Si vous comparez les noyaux technologiques plutôt que les pays dans leur ensemble, notre concurrence provient de villes comme Austin, au Texas, ou Seattle, dans l'État de Washington, où il n'y a pas d'impôt d'État. En Ontario, la tranche d'impôt la plus élevée commence à 56 000 $; aux États-Unis, à 249 000 $. L'Américain qui gagne moins de 40 000 $ ne paie pas grand-chose comme impôt fédéral. Il ne faut donc pas être un génie en mathématiques pour comprendre que le Canada est manifestement désavantagé en ce qui concerne les revenus supérieurs.

Prenez l'exemple d'un cadre de Northern Telecom qui est revenu au Canada et qui a vu son revenu disponible baisser de 50 000 $ par an. Croyez-moi, on peut acheter beaucoup d'éducation, beaucoup de logement et beaucoup de sécurité avec 50 000 $.

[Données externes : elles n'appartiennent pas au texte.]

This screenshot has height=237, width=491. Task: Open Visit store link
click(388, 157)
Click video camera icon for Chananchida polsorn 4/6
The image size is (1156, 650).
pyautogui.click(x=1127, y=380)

Le président: Nous allons maintenant donner la parole au député de Markham, M. Jones.

M. Jim Jones: Et député d'une région de technologie avancée.

Étant donné que nous souhaitons connaître votre avis sur la manière dont il faudrait utiliser un futur excédent budgétaire, peut-être devrions-nous d'abord préciser ce qu'on entend par là.

Le gouvernement dit que le dividende budgétaire constituera un excédent budgétaire. Pourtant, au cours de nos audiences, beaucoup de gens nous ont dit que le dividende budgétaire ne se manifestera que lorsqu'on aura payé la dette—je parle ici d'économistes, de représentants des chambres de commerce et d'autres leaders d'entreprises—le dividende représentant la différence entre le service actuel de la dette et le service de la dette une fois que l'on a commencé à en rembourser une partie. J'aimerais donc savoir si c'est aussi comme cela que vous définissez le dividende budgétaire.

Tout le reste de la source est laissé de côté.